In this post, I share a step-by-step guide for how to use IBM DataStage to merge JSON messages from multiple different Apache Kafka topics, into a single joined-up stream of events.
I needed to use IBM DataStage for the first time last week. As this was new to me, it feels interesting enough to share. (If nothing else, putting my notes here will probably be useful to me when I next need to remind myself how I got started!)
Warning: This is the first DataStage flow I’ve created, so I’m not an authority and can’t claim this is best practice. It seems to work as far as I can tell, but it’s entirely possible I’m doing something daft (so please let me know if you see any mistakes!)
For my first flow, I wanted to try merging multiple streams of events into a single joined up stream. To keep the walkthrough in this post easier to follow, I’ve kept it to just two topics, but I used this approach to combine several topics in the same way.
My starting point was to create a Kafka cluster using IBM Event Streams, from Cloud Pak for Integration.
I have a collection of topics for stock price updates. Each topic receives events every minute for a different company.
(If you’d like to know how I get a Kafka topic with stock price events, I’ve written about that before, but the short version is I’m using a custom Kafka Connect connector.)
Now I was ready to start processing my Kafka messages, using IBM DataStage from Cloud Pak for Data.
First up, I clicked on New project to create my project.
I went with an empty project for this.
To start with, there are a few assets I wanted to get ready. So I clicked on to the Assets tab then clicked the New asset button.
The first thing to get ready was the connection to the Kafka cluster, so I chose the Connection asset type.
Lots of connection types to choose from – I wanted Apache Kafka.
I called my connection “Event Streams” because I lack imagination.
Next thing I needed was the bootstrap address for the Kafka cluster, which I got by clicking on the copy button for the External listener.
I pasted that into the Kafka server host name field.
I needed some credentials for DataStage to use, so I clicked the Generate SCRAM credentials button, and used the wizard to create a new username and password.
I pasted those into the credentials section of the DataStage connection form.
Finally, I needed to download the truststore certificate for the Kafka listener, which I got by clicking the download button for the PEM certificate.
I pasted the contents of that pem file into the Truststore certificates box on the DataStage connection form.
First asset ready, two more to go.
Next was storing a schema that describes the JSON messages that we’ll be consuming from the Kafka topics.
Back to the New asset button to start that.
Schema libraries are included in the DataStage component section.
I chose the Schema library.
This library was for the definitions of input messages – the messages on the topics like STOCK.PRICES.APPLE
and STOCK.PRICES.MICROSOFT
that I wanted to consume.
I clicked on Add resource to upload my JSON file.
You don’t have to upload a schema – you can just upload an example message, and DataStage will generate a schema from that.
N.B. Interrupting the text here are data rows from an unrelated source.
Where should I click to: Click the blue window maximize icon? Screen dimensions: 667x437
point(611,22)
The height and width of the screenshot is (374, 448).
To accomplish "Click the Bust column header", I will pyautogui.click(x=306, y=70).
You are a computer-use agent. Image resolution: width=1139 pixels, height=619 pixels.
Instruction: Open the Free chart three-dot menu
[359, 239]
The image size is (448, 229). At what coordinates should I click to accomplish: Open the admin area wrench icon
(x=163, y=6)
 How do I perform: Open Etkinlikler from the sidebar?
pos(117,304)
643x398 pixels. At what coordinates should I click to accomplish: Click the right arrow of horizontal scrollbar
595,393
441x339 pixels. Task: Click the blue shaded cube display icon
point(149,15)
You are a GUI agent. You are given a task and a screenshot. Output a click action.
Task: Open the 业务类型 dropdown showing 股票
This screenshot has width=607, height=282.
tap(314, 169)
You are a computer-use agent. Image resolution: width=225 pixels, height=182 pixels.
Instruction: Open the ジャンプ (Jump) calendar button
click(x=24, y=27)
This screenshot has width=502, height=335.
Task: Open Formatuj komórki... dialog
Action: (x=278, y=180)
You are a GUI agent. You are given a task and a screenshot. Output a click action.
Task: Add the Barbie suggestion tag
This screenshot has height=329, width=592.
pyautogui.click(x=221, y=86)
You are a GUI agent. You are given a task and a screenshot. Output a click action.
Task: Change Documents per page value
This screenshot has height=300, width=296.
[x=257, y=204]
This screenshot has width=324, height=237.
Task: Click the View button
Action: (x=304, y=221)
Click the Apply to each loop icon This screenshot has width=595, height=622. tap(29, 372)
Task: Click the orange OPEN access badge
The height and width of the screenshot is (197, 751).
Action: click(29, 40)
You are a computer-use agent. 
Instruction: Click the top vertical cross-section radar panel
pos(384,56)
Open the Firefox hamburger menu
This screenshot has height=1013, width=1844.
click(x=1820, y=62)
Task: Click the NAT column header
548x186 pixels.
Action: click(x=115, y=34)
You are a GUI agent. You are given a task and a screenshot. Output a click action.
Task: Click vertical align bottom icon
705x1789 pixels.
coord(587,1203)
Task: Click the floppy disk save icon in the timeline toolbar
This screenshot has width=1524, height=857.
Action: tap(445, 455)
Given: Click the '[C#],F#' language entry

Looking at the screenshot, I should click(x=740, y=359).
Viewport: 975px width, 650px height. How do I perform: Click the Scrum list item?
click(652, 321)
So I went back to the Event Streams web interface, and clicked on the Copy to copy the contents of the most recent message.
My sample.json
file looked like:
{ "open": 147.4, "high": 147.58, "low": 147.4, "close": 147.57, "volume": 56044, "timestamp": 1668805140, "datetime": "2022-11-18 15:59:00" }
DataStage used my sample.json
file to generate a sample.json.xsd schema.
I also wanted to create a schema library for the messages I wanted my DataStage flows to output, so back to the Assets tab to click on New asset again.
As before, I clicked into DataStage component and then Schema library.
I named this schema library to show I’d use it to store the schema of output messages.
Then clicked on Add resource to upload my JSON file.
As before, I didn’t upload a schema, I uploaded a file with a sample message payload and let DataStage generate a schema for me.
I created a file called combined.json
and came up with this idea for a simple combined payload.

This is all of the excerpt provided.